2. Fuel Your Body and Mind
Maintaining a healthy diet supports muscles and strengthens bones, which are critical for balance. A diet rich in fresh fruits, vegetables, whole grains, and lean proteins boosts immunity and lowers the risk of heart disease, type 2 diabetes, and stroke.
Consider working with a Registered Dietitian to create an eating plan that helps you manage your weight and specific health goals.
3. Protect Your Mobility
Mobility is the ability to move or walk freely and easily. It is critical for independent living. Older adults who lose their mobility are less likely to remain living at home and face higher rates of disease and disability.
Ideally, your fitness routine should include exercises that work on:
- Strength
- Flexibility
- Balance (Try Tai Chi or Yoga)
Note: Always talk to your doctor before starting a new exercise routine.
4. Keep Purpose in Your Life
Building relationships and engaging in social activities supports brain health. A recent study shows that having a strong sense of purpose can lower your chances of developing dementia. People who reported a strong sense of purpose were about 28% less likely to have memory problems.
How to stay engaged:
- Devote time to family and grandchildren.
- Mentor younger professionals or volunteer.
- Explore new hobbies or master new skills.
5. Prioritize Interpersonal Connections
Prolonged loneliness can lead to cognitive decline and is linked to a higher risk of dementia.

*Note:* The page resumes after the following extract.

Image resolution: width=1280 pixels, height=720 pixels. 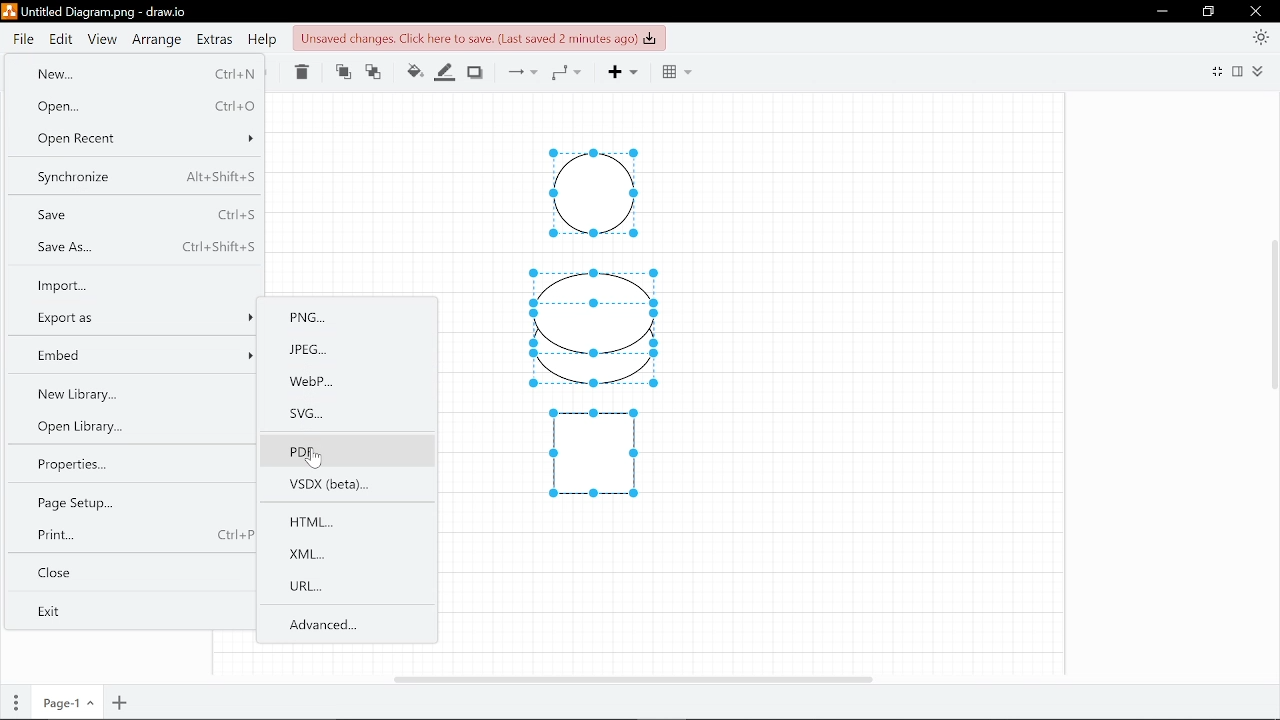 I want to click on Add page, so click(x=120, y=703).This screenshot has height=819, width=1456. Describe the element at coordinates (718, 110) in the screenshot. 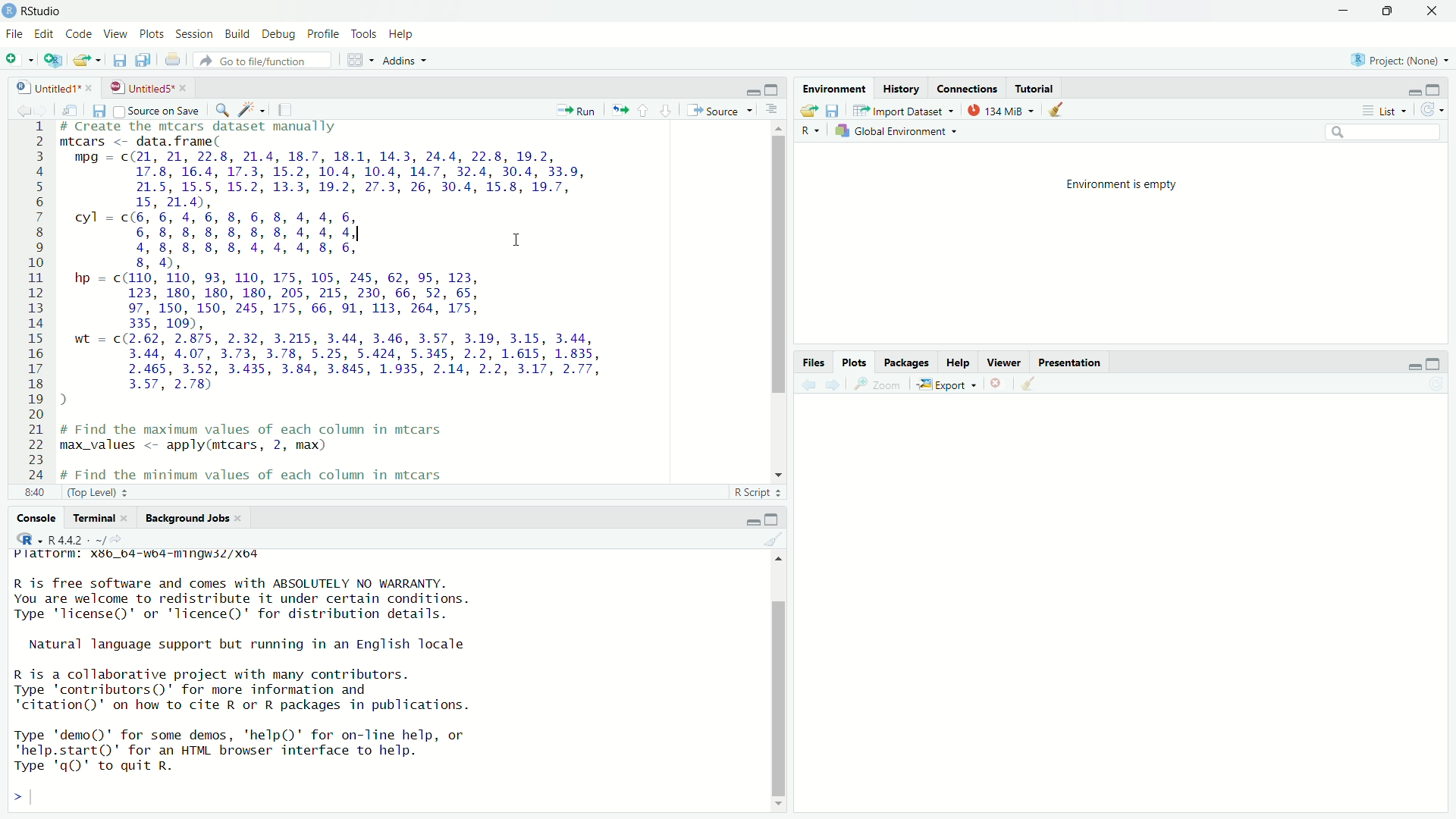

I see `+ Source ~` at that location.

Spending time with people you care about helps combat isolation.
Joining social groups, clubs, or volunteer organizations can motivate you to wake up each day to learn and grow, making life feel more meaningful.
6. Protect Your Mental Health
Older adults face a higher risk of stress. After middle age, Cortisol levels (the stress hormone) go up, which can affect brain health.
Depression is not a normal part of aging. While older adults may express sadness, they may also experience unique symptoms like confusion, memory issues, or a lack of interest in activities they used to love.
- Action: Talk to your primary care provider if you notice deep sadness, poor sleep, or loss of appetite.
- Crisis Support: If you or a loved one is in crisis, call or text 988 for free, confidential support 24/7.
7. Attend Regular Health Appointments
Do not wait until you feel sick to go to the doctor. Regular check-ups can catch concerns like cancer or heart disease early when they are easier to treat.
If getting to the office is difficult, Telehealth video visits are a great option for speaking with a provider from the comfort of your home.